There’s also a far rarer sight: Hundreds of young people in designer T-shirts and jeans hauling black plastic bags full of clothes, food and water donated by private businesses, artists and other members of Cuba’s small but growing upper-middle class.
For the first time in communist Cuba, prosperous individuals and successful entrepreneurs have taken on an important role in disaster recovery, long a point of pride for a government that boasts of its organizational ability and focus on caring for the neediest.
“Why is it only the state and big institutions that can show up? Why not everyone?” asked Camila Gonzalez, a 19-year-old sociology student taking clothes, shoes and personal care items to the Cuban Art Factory, a privately run cultural complex and performance space.
On Monday, the Art Factory hired a dozen classic American-made convertibles, normally used to ferry around tourists, to take donations to the devastated Luyano neighborhood.

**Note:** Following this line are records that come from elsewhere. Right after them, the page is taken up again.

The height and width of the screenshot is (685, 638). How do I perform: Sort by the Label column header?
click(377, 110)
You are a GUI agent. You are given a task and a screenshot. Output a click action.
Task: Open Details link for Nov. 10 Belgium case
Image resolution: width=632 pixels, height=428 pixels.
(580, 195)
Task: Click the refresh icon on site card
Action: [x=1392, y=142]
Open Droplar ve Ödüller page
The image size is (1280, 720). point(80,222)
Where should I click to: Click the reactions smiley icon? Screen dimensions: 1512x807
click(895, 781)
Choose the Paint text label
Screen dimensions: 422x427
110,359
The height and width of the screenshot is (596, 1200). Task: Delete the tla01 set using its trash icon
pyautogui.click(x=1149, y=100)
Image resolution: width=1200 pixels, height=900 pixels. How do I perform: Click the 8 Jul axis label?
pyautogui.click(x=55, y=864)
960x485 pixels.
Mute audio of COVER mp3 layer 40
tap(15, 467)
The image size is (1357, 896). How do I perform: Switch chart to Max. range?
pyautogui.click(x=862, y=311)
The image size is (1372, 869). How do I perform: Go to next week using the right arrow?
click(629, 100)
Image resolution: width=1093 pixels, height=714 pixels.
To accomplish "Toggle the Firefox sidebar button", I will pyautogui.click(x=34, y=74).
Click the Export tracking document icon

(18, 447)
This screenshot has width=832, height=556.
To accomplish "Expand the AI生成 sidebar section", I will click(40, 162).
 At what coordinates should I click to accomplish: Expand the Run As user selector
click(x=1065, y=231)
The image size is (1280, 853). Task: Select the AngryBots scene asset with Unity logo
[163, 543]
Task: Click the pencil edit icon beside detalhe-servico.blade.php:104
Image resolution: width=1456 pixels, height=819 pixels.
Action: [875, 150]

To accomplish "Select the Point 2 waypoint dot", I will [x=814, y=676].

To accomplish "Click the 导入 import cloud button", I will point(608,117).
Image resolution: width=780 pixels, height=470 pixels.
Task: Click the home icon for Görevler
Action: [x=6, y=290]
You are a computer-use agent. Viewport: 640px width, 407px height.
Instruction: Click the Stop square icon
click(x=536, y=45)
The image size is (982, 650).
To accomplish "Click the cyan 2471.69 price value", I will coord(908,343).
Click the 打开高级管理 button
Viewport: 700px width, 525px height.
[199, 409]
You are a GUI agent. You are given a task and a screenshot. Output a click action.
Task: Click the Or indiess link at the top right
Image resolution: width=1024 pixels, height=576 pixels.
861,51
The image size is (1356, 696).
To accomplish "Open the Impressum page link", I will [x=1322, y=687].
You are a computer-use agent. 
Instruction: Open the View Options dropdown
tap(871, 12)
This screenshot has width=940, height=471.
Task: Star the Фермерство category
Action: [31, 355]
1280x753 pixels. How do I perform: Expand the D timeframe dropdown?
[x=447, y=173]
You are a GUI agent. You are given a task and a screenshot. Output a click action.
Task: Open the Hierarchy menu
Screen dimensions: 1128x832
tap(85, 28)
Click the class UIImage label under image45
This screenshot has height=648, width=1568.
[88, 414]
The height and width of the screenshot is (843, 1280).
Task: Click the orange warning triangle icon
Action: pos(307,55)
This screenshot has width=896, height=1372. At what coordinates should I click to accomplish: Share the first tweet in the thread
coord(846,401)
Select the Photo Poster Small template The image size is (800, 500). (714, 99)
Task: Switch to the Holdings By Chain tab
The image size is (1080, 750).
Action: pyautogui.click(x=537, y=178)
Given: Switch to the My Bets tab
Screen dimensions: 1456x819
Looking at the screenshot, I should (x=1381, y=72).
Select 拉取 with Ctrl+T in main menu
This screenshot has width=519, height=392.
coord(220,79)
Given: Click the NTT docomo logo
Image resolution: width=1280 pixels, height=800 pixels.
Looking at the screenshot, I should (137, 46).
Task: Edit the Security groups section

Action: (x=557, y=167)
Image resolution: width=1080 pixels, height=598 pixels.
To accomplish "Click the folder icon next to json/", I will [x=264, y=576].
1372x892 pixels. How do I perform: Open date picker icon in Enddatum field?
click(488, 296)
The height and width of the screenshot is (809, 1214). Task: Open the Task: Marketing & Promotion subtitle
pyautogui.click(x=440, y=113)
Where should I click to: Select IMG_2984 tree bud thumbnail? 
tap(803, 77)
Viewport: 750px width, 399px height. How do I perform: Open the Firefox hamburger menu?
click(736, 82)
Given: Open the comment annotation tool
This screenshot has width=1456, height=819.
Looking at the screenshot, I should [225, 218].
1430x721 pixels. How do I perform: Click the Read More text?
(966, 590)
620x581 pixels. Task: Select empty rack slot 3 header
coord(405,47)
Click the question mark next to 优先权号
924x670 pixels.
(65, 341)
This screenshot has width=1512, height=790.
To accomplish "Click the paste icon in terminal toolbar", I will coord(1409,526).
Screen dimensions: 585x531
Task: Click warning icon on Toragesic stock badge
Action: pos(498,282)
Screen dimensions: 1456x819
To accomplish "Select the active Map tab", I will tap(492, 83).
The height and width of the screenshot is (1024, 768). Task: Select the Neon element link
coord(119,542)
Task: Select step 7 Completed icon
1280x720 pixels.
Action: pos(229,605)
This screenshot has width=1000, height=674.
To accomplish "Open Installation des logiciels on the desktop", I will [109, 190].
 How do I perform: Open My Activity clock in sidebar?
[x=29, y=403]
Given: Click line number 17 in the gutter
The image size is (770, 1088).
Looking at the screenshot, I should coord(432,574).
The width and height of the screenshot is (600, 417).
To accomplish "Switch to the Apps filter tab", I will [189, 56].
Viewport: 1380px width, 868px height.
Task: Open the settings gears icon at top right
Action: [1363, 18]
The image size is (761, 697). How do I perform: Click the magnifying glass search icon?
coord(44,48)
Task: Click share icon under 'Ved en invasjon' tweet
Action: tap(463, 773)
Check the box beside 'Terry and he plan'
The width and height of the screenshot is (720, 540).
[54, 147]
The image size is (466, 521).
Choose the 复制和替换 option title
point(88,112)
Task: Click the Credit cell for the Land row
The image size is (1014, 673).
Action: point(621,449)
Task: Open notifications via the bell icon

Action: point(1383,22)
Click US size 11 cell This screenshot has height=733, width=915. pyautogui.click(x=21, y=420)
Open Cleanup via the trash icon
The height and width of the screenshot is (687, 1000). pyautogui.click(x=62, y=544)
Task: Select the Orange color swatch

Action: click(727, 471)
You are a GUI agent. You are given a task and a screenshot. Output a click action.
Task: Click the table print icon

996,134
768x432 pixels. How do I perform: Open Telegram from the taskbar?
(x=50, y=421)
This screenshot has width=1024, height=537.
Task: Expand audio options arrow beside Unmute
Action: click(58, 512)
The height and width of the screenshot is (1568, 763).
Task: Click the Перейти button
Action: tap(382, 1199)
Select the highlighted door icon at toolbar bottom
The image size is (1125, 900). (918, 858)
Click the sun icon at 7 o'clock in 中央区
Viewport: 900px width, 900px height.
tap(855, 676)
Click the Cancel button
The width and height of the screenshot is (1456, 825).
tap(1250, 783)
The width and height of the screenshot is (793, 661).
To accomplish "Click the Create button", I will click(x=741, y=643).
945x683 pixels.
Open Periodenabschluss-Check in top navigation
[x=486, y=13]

Much of the private effort has been organized on Facebook, WhatsApp and other social media, thanks to the roughly 2 million Cubans who have signed up for mobile internet since the service became available last year. Cuba is one of the least-connected countries in the world, but that has been changing quickly since the government began providing home and cellphone connections.
Former President Raul Castro’s opening of the centrally planned economy to a limited amount of private enterprise, and more internet, “has changed the socio-economic landscape of the country for the better,” Gomez wrote.